• **Stated task**: Which lines below contain the word "icon"? Report each of them in full.

• **Dataset entries**:
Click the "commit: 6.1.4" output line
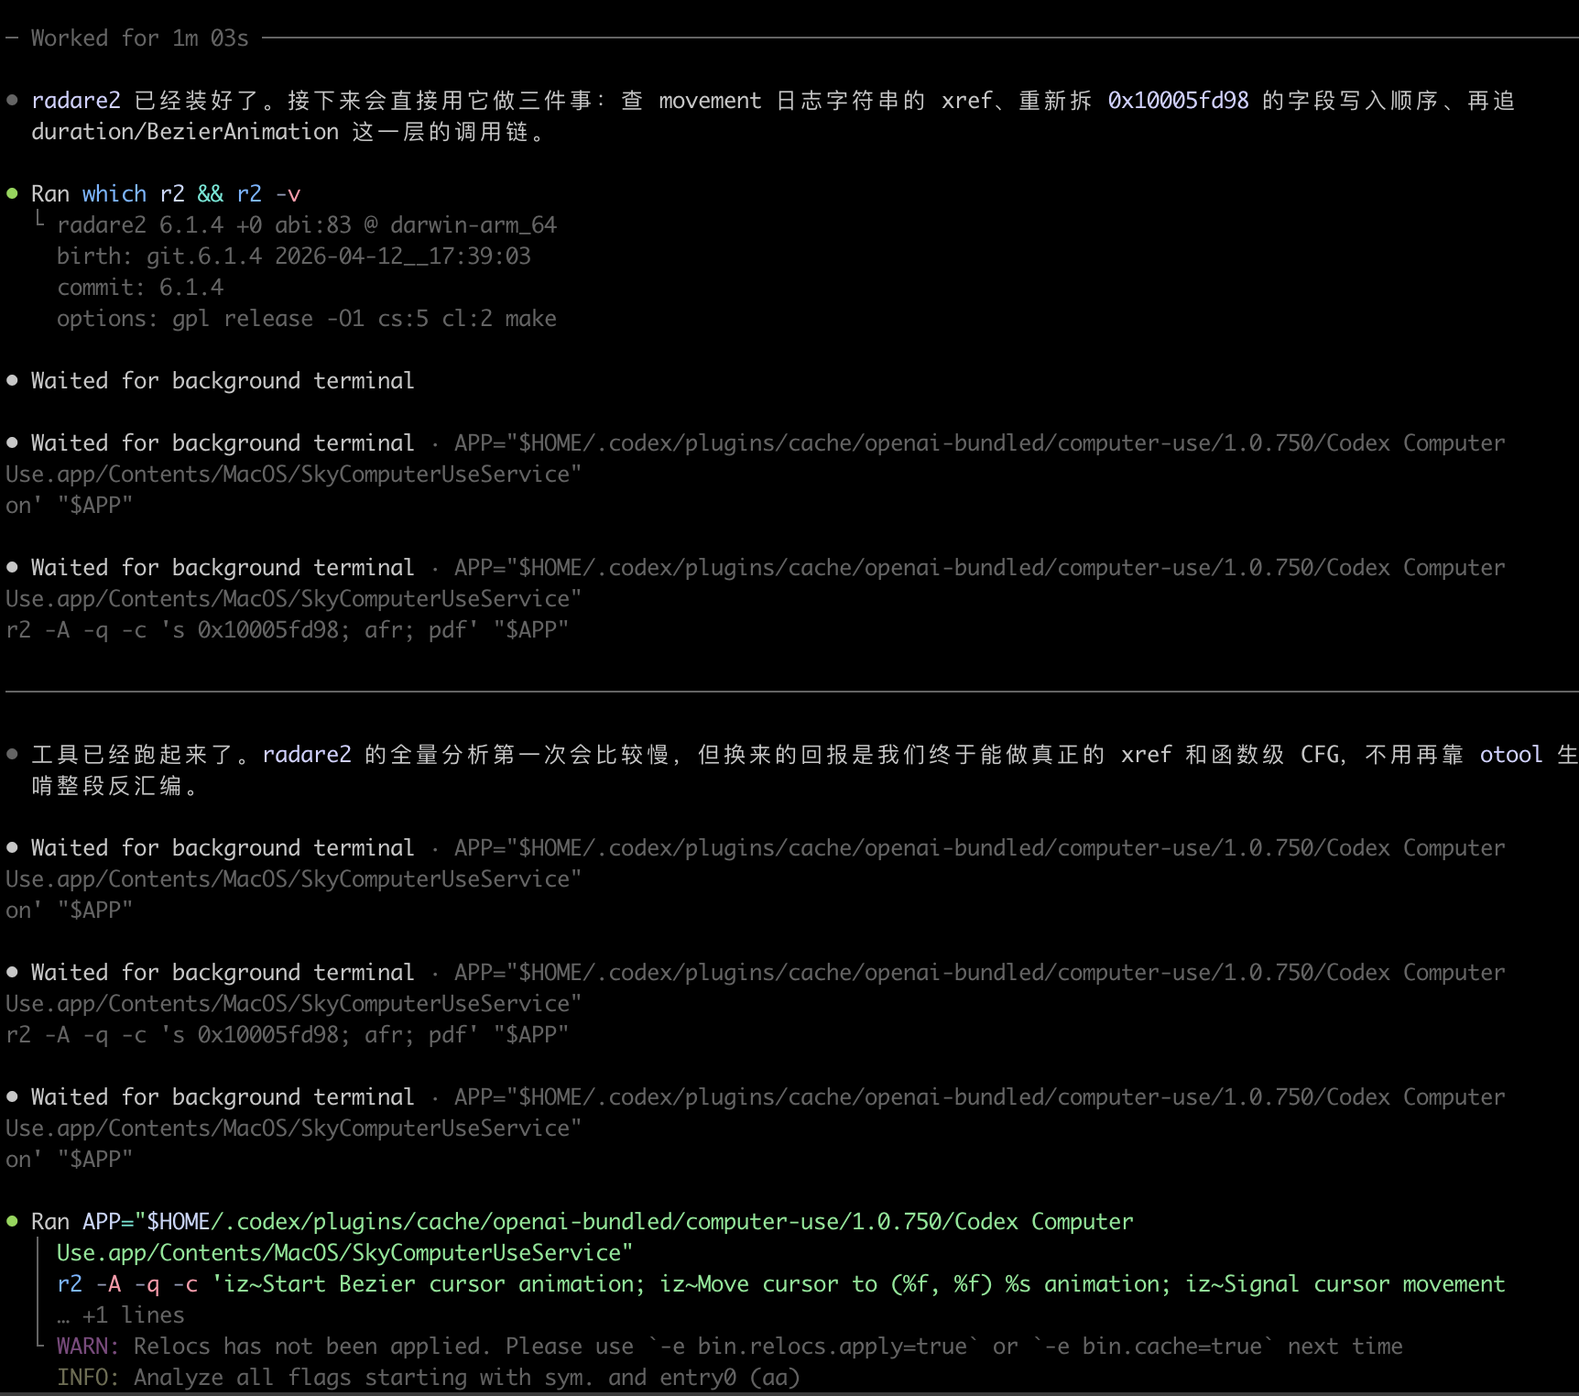The width and height of the screenshot is (1579, 1396). click(x=140, y=288)
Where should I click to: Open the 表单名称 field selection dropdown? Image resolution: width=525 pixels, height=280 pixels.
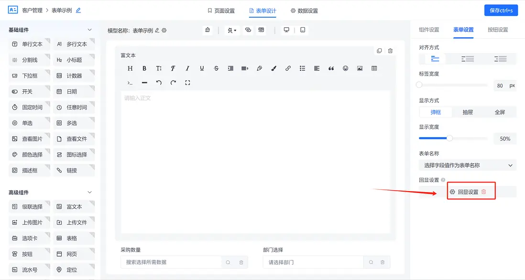467,164
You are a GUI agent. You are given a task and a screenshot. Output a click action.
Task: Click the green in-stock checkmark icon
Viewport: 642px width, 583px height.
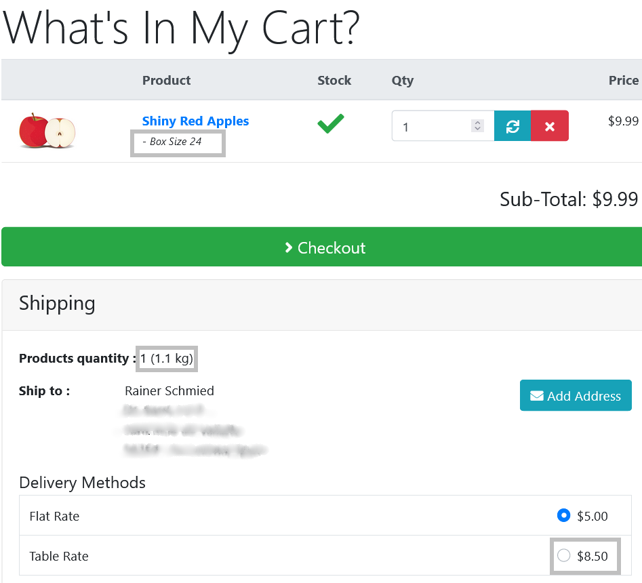[331, 123]
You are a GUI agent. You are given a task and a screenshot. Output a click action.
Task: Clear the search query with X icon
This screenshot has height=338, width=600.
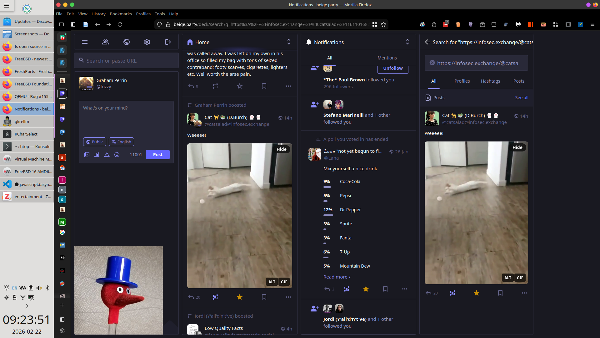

• **Final result**:
Task: Click the green in-stock checkmark icon
Task: Clear the search query with X icon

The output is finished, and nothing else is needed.